On Thanksgiving 2009, I hit a man with my Totes bubble umbrella. He was an older gentleman but spry, White, rude, and buzzed off of Beaujolais or some other Turkey chaser. His graying wife on his arm, this man mowed me into oncoming traffic at the corner of Central Park West and 59th street in New York City and kept stepping. I collected myself and marched after him. “Sir. Sir. Excuse me, sir. You just ran me into the street.” His back to me, he mumbled, “Well, sorry” and waved a dismissive hand. I wasn’t having it, so I picked up the pace, called for his attention and whacked him on the arm with my umbrella. A bystander, a middle-aged White male who had witnessed both acts of violence, caught my eye and exclaimed, “You shouldn’t have done that,” and then fended off the retaliation-seized senior and his wife.
I said, “He shouldn’t have run me into the street.” My good Samaritan, and my sister with whom I had just shared a peaceful vegan Thanksgiving meal at a nearby restaurant, were concerned for my safety and chided me for putting myself in harm’s way.
In May of 2010, I yelled at an elderly woman food cart vendor. My mother, who had lost her mother the day before, was parking her rental car in midtown, blocks away from Western Union. As she was backing into the spot, this vendor beckoned her to roll down her window and then asked her how long she intended to be parked there. The hour my mother overestimated was not to the vendor’s liking, as she intended to use the spot to move her cart from the sidewalk onto the street come closing time—so she instructed us to park elsewhere, and my mom nodded acquiescently despite having circled for some time to find the spot in question.
This is where I came in. No one, not even an elderly food cart vendor, was going to stop my mom from parking in a legal public parking spot anytime — especially not the day after she lost her mother, and especially not as she made her way to wire money to her native Nigeria to tend to funeral costs and her mentally ill brother in advance of her arrival. Suffice it to say, this old woman got hers and much, much more. Bystanders, many of whom were certainly her clientele, gave me dirty looks. My mom looked embarrassed but remained quiet. Later, as we drove back uptown, I quipped that my outburst would be perfect for a “Dateline” hidden camera segment on mean people or, more to the point, people who yell at elderly working class immigrants on city streets.
In both cases, I was right. It’s not OK to run anyone into the street, although one damning feature of White privilege is a predilection for running people of color off sidewalks. It’s not OK to stop anyone from parking in a legal public parking spot, but I understand I looked bad expressing my disdain for both transgressions.
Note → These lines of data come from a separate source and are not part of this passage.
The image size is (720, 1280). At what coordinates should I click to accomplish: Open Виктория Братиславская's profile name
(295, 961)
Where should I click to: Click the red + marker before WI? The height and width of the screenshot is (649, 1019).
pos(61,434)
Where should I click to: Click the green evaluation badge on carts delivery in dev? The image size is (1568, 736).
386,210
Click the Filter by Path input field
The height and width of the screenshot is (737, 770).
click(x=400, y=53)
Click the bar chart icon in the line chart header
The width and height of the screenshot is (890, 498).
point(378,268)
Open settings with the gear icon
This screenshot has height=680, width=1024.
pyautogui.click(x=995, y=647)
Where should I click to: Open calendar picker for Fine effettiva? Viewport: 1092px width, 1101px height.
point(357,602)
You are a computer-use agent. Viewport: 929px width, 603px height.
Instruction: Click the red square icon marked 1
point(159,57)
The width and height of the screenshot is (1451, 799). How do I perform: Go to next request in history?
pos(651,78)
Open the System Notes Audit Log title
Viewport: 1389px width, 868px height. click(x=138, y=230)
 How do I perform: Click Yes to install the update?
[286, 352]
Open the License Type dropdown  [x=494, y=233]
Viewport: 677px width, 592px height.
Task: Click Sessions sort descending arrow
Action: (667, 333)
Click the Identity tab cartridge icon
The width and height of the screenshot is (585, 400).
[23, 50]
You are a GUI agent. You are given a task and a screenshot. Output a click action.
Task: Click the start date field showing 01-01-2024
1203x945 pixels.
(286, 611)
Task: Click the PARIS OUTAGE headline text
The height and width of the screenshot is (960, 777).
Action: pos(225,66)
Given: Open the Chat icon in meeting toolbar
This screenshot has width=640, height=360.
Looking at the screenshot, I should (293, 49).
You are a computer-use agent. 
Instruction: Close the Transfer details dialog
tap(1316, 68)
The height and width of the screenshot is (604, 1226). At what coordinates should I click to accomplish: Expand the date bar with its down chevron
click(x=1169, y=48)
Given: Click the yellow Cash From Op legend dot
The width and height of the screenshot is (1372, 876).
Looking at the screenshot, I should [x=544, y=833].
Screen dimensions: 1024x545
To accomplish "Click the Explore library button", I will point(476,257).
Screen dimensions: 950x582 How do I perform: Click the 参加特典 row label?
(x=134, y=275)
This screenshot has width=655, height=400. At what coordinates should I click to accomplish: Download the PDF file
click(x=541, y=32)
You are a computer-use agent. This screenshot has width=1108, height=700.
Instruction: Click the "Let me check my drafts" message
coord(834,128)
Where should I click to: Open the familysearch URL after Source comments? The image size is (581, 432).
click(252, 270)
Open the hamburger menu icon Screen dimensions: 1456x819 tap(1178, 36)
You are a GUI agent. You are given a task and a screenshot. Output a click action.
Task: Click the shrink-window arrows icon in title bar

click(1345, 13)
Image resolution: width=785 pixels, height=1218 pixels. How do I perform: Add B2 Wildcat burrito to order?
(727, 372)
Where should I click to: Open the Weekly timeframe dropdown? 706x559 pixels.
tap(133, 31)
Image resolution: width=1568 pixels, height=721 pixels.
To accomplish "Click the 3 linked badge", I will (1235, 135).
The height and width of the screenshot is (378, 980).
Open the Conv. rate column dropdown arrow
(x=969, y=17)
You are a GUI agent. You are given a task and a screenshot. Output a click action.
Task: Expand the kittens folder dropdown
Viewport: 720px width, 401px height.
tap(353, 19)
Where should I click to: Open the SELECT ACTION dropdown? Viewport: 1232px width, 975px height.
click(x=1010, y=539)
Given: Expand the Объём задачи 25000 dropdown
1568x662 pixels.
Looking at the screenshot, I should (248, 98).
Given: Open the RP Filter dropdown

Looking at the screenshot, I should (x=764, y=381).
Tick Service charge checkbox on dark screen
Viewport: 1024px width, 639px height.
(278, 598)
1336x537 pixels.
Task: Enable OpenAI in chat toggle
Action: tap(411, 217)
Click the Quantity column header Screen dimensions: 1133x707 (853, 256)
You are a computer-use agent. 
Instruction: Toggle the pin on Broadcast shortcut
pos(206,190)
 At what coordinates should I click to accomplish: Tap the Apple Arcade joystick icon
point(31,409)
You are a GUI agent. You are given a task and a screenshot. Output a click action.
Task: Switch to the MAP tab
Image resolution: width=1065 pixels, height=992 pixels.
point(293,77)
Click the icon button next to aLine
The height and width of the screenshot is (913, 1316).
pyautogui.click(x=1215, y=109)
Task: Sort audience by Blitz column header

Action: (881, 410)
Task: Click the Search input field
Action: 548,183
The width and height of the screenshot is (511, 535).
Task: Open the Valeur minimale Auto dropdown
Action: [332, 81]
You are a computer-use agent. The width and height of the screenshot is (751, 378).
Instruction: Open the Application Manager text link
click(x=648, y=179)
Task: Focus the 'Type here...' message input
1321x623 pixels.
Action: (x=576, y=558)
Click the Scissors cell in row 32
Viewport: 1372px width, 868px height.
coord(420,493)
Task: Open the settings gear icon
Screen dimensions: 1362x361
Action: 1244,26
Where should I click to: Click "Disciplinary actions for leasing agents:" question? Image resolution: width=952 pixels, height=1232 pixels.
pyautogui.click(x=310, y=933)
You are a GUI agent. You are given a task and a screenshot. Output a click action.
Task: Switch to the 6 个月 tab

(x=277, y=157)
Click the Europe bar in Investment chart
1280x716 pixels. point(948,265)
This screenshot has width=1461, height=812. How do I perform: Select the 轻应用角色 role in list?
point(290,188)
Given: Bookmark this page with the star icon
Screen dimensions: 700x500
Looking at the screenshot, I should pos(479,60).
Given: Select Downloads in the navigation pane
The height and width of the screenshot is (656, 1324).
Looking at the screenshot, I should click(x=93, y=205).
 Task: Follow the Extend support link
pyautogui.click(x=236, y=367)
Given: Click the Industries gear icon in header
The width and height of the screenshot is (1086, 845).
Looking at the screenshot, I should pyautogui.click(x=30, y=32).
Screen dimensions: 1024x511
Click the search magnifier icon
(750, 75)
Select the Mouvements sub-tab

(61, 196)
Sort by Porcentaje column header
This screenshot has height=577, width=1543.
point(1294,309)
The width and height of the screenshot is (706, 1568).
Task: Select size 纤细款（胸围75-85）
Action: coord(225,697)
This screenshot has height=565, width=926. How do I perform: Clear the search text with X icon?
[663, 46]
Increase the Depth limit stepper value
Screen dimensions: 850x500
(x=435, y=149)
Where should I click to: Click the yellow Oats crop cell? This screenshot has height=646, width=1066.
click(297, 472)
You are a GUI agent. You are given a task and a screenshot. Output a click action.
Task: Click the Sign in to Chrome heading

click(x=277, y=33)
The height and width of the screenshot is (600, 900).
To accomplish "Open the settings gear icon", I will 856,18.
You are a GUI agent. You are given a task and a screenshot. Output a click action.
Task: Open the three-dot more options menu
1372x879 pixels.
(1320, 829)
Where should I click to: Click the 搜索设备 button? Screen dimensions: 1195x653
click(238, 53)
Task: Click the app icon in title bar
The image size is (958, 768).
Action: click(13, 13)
These are occasional flashes of anger, directed at those insensitive enough to do me or my loved ones wrong and draw my ire. A few years ago I made a decision to let it all out, to not swallow the fire but to let it burn others. There is something really liberating about expressing anger. There are so many feelings a generally composed, polite, private school-educated, Christian, self-help obsessed, golden-rule charged, person like me suppresses. I don’t do jealousy, having recognized it as a product of my own insecurities. Low self-esteem: I have tried to chuck along with the narcissism that powers it. Loneliness, I don’t wallow in. I either initiate new social situations and meet new people, or spend quality time with old friends and family. With all of this high-minded restraint, I felt like I’d edited myself into a ball of blah, lost all dynamic range—no lows, no highs. So I recovered them—until I got hit with the back draft.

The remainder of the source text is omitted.